I appreciate Rosenberg’s careful explanation of my argument, its contributions, and his questions about how entrenched the dynamics I illuminate are. Ironically, this was also my biggest question about Undesirable Immigrants, which I think reveals the close association between our two works, and the fundamental challenge of writing a book that tries to point out the impacts of longstanding structural forces without forsaking all hope for the future.

Rosenberg’s first question is about the role of race in perpetuating the migrant/refugee binary. In short, I view the migrant/refugee binary as highly racialized, especially as it relates to the responses of Global North receiving states, but I think the persistence of the binary is about much more than race. Recent public enthusiasm about welcoming Ukrainians as refugees illustrates the point that a lot of the resistance to border crossers from Africa or the Muslim world into Europe and from Central America into the United States is related to the race of the people seeking entry. I talk in the book about how these figures are highly racialized in the imaginations of American and European publics, and how racialization can enhance public disregard for their suffering and deservingness. When and if the binary can be used to define racialized others as migrants, it serves to enable states to keep out people deemed undesirable without seeming overtly racist. This phenomenon can be true even as Global North states do choose to resettle some non-white people as refugees, since a strict adherence to the binary promises to keep those numbers manageably low.

However, in the Global South, the story is more complex. Ambivalent public reactions may include some element of racialization (see Lamis Abdelaaty, Discrimination and Delegation: Explaining State Responses to Refugees, 2021, who found more openness to people from the same ethnic background as the dominant group in the receiving state), but it takes a very different form than the white supremacist racial politics of the Global North. For instance, when Syrians enter Lebanon or Venezuelans enter Colombia or Rohingya enter Bangladesh, receiving state reluctance and the decision to frame arrivals as migrants is about many things besides race, including sending a message to IOs or wealthy donor states about burden sharing.
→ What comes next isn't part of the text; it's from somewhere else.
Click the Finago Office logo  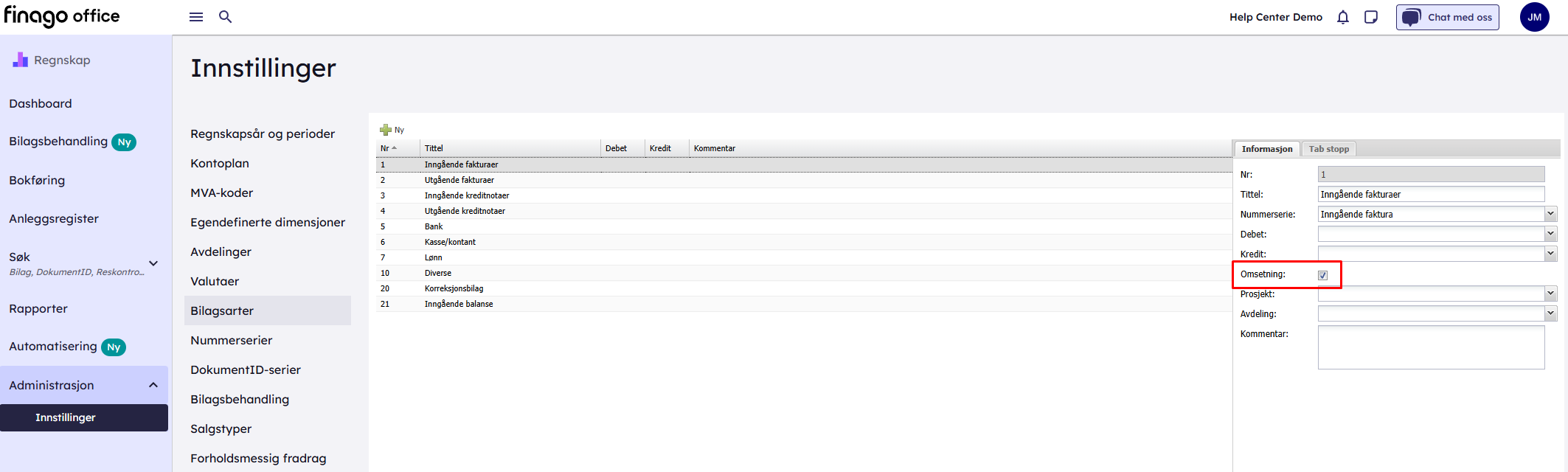(62, 16)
Rosenberg’s remaining questions are about who I think should change, and how likely I think change is. To be clear: I do not think Global North politicians or even UNHCR will move beyond binary thinking willingly, because it benefits them directly. However, I do have some optimism that the scholarly and advocacy communities can take a more critical look at the language we use and who it is serving. Unsurprisingly, since Crossing was published, I have found scholars of and advocates for people who get classified as migrants to be far more receptive to this point than people who self-identify as refugee advocates. However, I have also seen a critical turn against positivism even within the refugee studies community, especially as more work has engaged with the colonial legacies of the Refugee Convention (Lucy Mayblin and Joe Turner, Migration Studies and Colonialism, 2021; Ulrike Krause, “Colonial Roots of the 1951 Refugee Convention and Its Effects on the Global Refugee Regime, Journal of International Relations and Development 24:599–626 [2021]).

Both Undesirable Immigrants and Crossing point to seemingly intractable forces of resistance to any acknowledgement of the deep injustice of colonial history and neo-colonial practices of protecting privilege. All we can do as scholars is to keep pointing out who benefits and who suffers under the status quo.